|
|
|
|
|
by dmitriid
1297 days ago
|
|
I've had a bad experience with zealots. Your original statement lacks any nuance except "E are bad because no pure functional programming". Any attempts to clarify resolve to basic "it's for the good of the whole program". Whereas easy-to-use concurrency primitives, effortless parallelisation and concurrency, and even the most basic stuff like ability to put a logging statement anywhere in the code without re-engineering half of your program trump whatever imagined advantages of pure functional programming you may come up with. Any day of the week, and twice on Fridays. In theory, theory beats practice. But in practice... |
|
> ability to put a logging statement anywhere in the code without re-engineering half of your program
Let me ask you a question: does it change the semantics of your (whole) program if that logline, that you are talking about, is not executed for some reason - or if it is executed more than once?
If your answer is "it doesn't really matter, might at most be a bit annoying but it's just a log, no stakeholder of the program can ever notice" then there is no problem with putting this logline into the program. No need to re-engineer anything.

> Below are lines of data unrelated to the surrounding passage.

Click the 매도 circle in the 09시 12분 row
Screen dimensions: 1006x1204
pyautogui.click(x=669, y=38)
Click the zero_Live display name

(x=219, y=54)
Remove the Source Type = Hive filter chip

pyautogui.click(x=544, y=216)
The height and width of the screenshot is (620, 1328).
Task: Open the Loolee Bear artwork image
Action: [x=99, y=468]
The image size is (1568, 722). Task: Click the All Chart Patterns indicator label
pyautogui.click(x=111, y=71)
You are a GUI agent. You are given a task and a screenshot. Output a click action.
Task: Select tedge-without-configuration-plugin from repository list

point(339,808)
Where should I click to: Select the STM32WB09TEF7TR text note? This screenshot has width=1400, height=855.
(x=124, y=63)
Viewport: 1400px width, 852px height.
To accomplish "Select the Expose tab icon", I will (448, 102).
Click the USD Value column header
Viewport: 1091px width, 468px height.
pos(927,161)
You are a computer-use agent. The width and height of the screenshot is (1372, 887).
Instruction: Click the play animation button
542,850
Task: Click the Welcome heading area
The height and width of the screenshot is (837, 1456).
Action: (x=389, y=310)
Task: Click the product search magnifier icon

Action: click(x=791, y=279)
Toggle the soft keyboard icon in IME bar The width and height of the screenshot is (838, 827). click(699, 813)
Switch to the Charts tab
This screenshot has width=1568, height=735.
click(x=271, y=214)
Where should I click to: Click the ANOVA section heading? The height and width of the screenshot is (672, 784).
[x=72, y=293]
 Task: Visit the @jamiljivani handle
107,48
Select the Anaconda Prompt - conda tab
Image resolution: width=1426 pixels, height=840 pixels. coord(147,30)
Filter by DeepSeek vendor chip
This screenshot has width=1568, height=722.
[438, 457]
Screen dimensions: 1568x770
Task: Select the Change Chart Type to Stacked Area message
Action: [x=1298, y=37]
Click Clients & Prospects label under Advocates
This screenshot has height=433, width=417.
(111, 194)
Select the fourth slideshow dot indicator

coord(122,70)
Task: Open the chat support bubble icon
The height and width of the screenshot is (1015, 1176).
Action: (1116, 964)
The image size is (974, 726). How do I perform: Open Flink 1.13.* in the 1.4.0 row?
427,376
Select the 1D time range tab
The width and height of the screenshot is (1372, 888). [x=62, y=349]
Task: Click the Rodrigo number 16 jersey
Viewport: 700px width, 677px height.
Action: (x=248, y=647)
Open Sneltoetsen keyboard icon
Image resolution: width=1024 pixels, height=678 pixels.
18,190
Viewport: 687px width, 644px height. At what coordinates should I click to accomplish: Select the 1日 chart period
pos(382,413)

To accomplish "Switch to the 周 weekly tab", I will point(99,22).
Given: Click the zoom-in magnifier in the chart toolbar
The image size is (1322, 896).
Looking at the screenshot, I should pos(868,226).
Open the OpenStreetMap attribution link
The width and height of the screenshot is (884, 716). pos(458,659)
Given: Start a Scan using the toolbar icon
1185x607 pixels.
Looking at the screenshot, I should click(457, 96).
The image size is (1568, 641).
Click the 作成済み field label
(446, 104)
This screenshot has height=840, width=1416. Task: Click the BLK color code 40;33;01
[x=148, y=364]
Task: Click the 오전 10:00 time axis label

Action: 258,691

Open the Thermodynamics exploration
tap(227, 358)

If, however, this logline is critical and will be e.g. parsed and used by another system and actions might be taken due to it, then I would argue it is good if you are forced to consider the potential impacts to your program. If that means that you need to re-engineer half your program then there is a good reason for that, since the potential impact is huge. Such a thing has never happened to me in many years while working on different kind of applications. Sometimes a couple of 100 lines need to be rewritten - that is the max that I ever had to do. And indeed sometimes this rewrite in fact caused me to find and resolve problems that would have otherwise been introduce by accident.